Speaking of Ni-Ti, that's what (post-Tractatus) Wittgenstein was all about. The concept of 'language games' is essentially a systematic exploration of the Ni-Ti loop. His Fe isn't as apparent due to the troubles he had growing up with his family, but you can still see it in some of his writings if you look closely (namely his spiritual/mystical focus). Based on his biography it's also easy to see that he had inferior Se.

Spinoza probably was INFJ. I agree with you there. Keirkegaard, meanwhile, is controversial (either INFP or INFJ), but the majority side with the former, and I agree. His idea of of "teleological suspension of the ethical" is more Fi than Fe, and his writing style does not have the clarity or focus of a J type.
I think it's great that you researched this, I haven't, I just know about MBTI and about Philosophy. The things you say sound reasonable, the main objection I have is that much of typing people from the past is guessing and you can focus on many things to make your case. People want big names like Plato and Wittgenstein to be INFJs, but it seems to me a bit unlikely that a big part of the most famous philosophers ever are INFJs, when it is such a rare type.
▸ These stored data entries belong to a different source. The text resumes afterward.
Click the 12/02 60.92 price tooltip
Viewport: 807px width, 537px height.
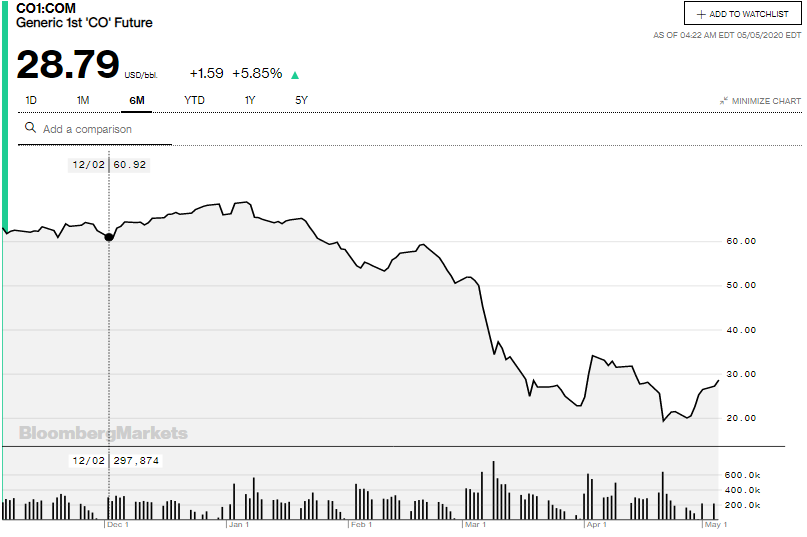click(110, 164)
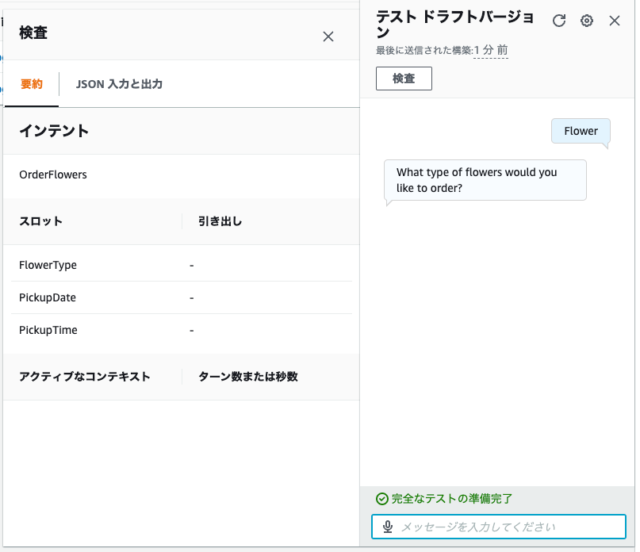Select the Flower chat message bubble

(581, 131)
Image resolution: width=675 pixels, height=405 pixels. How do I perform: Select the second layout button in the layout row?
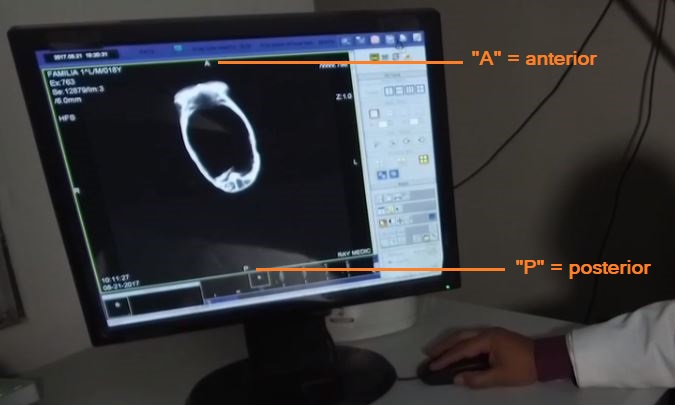tap(397, 91)
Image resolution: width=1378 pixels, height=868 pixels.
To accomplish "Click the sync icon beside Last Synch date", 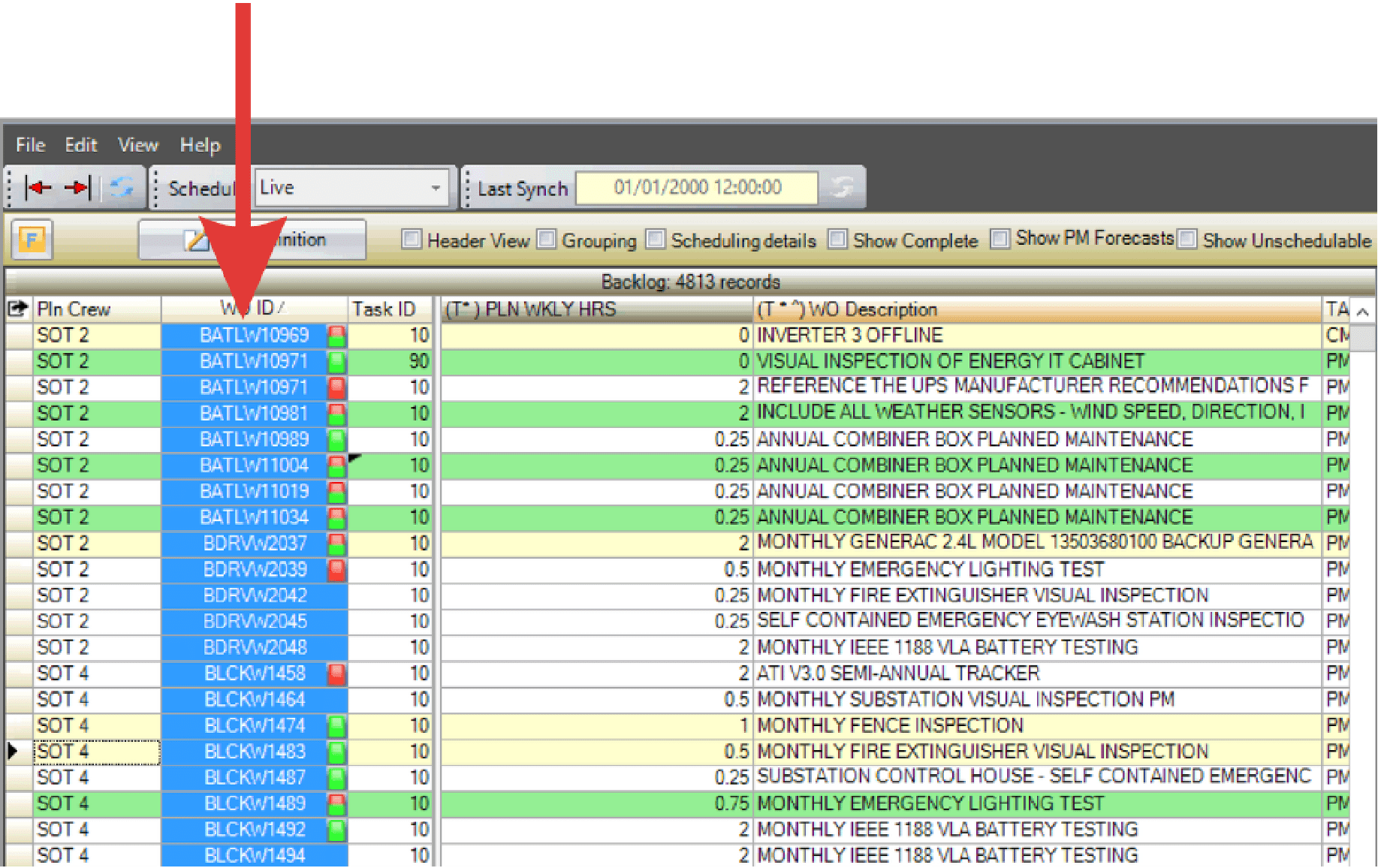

Plato was also described as being broad, he was involved and interested in politics, he puts much emphasis on power, he writes in dialogues he wasn't involved in himself (he never speaks in his own voice), he wasn't present on Socrates' last day and he's very harsh towards some people (mostly sophists); there are many con arguments, just like there are many pro arguments; isn't it just wishful thinking (it might be correct that he was an INFJ, but it doesn't seem very certain and therefore doesn't seem right as an argument for us INFJs being good at philosophy)? That some INFJ aspects aren't as apparent in Wittgenstein is also an indicator that it might be having a hammer and looking for nails (that point to them being INFJs). You might be right about all of them (you're probably right about Spinoza and Kierkegaard), but I wouldn't be as sure as you are. Thank you for the discussion though.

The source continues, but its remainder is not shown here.